§ EXERCISE TASK:
Convert every line of the listing below into a JSON array of strings, one string per line, omitting any blank lines.

■ ■ ■ ■ ■ ■ ■

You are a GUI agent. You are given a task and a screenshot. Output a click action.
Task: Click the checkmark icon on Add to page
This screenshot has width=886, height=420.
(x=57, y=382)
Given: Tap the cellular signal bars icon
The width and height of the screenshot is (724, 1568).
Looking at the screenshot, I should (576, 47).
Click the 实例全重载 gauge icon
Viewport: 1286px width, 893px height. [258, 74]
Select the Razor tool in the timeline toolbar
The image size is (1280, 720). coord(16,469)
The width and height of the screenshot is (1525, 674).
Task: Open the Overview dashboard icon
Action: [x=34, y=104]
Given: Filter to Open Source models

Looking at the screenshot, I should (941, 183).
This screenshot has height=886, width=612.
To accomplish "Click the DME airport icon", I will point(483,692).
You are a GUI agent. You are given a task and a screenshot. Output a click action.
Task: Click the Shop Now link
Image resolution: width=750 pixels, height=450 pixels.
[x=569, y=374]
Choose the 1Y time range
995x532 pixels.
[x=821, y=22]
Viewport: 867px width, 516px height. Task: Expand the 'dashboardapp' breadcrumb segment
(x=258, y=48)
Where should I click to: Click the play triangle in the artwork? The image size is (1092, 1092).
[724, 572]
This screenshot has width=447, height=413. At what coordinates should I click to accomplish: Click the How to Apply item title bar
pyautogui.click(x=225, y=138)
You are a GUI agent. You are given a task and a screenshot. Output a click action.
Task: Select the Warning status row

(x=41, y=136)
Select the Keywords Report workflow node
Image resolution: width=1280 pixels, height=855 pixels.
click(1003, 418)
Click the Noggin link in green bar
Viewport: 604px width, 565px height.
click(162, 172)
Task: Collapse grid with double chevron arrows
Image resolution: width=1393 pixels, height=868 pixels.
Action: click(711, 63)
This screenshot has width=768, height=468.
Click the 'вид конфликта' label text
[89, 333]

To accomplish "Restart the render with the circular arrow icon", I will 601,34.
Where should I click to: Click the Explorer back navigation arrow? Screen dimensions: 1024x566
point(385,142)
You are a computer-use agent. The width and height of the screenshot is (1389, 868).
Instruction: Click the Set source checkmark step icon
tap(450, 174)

■ ■ ■ ■ ■ ■ ■

§ RESULT:
[
  "You are a GUI agent. You are given a task and a screenshot. Output a click action.",
  "Task: Click the checkmark icon on Add to page",
  "This screenshot has width=886, height=420.",
  "(x=57, y=382)",
  "Given: Tap the cellular signal bars icon",
  "The width and height of the screenshot is (724, 1568).",
  "Looking at the screenshot, I should (576, 47).",
  "Click the 实例全重载 gauge icon",
  "Viewport: 1286px width, 893px height. [258, 74]",
  "Select the Razor tool in the timeline toolbar",
  "The image size is (1280, 720). coord(16,469)",
  "The width and height of the screenshot is (1525, 674).",
  "Task: Open the Overview dashboard icon",
  "Action: [x=34, y=104]",
  "Given: Filter to Open Source models",
  "Looking at the screenshot, I should (941, 183).",
  "This screenshot has height=886, width=612.",
  "To accomplish \"Click the DME airport icon\", I will point(483,692).",
  "You are a GUI agent. You are given a task and a screenshot. Output a click action.",
  "Task: Click the Shop Now link",
  "Image resolution: width=750 pixels, height=450 pixels.",
  "[x=569, y=374]",
  "Choose the 1Y time range",
  "995x532 pixels.",
  "[x=821, y=22]",
  "Viewport: 867px width, 516px height. Task: Expand the 'dashboardapp' breadcrumb segment",
  "(x=258, y=48)",
  "Where should I click to: Click the play triangle in the artwork? The image size is (1092, 1092).",
  "[724, 572]",
  "This screenshot has width=447, height=413. At what coordinates should I click to accomplish: Click the How to Apply item title bar",
  "pyautogui.click(x=225, y=138)",
  "You are a GUI agent. You are given a task and a screenshot. Output a click action.",
  "Task: Select the Warning status row",
  "(x=41, y=136)",
  "Select the Keywords Report workflow node",
  "Image resolution: width=1280 pixels, height=855 pixels.",
  "click(1003, 418)",
  "Click the Noggin link in green bar",
  "Viewport: 604px width, 565px height.",
  "click(162, 172)",
  "Task: Collapse grid with double chevron arrows",
  "Image resolution: width=1393 pixels, height=868 pixels.",
  "Action: click(711, 63)",
  "This screenshot has width=768, height=468.",
  "Click the 'вид конфликта' label text",
  "[89, 333]",
  "To accomplish \"Restart the render with the circular arrow icon\", I will 601,34.",
  "Where should I click to: Click the Explorer back navigation arrow? Screen dimensions: 1024x566",
  "point(385,142)",
  "You are a computer-use agent. The width and height of the screenshot is (1389, 868).",
  "Instruction: Click the Set source checkmark step icon",
  "tap(450, 174)"
]